**What the task asks**
Below are some records; return each one exactly as written.

**Data section**
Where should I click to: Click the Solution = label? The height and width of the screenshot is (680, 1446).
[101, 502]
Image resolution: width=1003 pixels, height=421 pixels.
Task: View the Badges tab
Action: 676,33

**Result for this exercise**
Where should I click to: Click the Solution = label? The height and width of the screenshot is (680, 1446).
[101, 502]
Image resolution: width=1003 pixels, height=421 pixels.
Task: View the Badges tab
Action: 676,33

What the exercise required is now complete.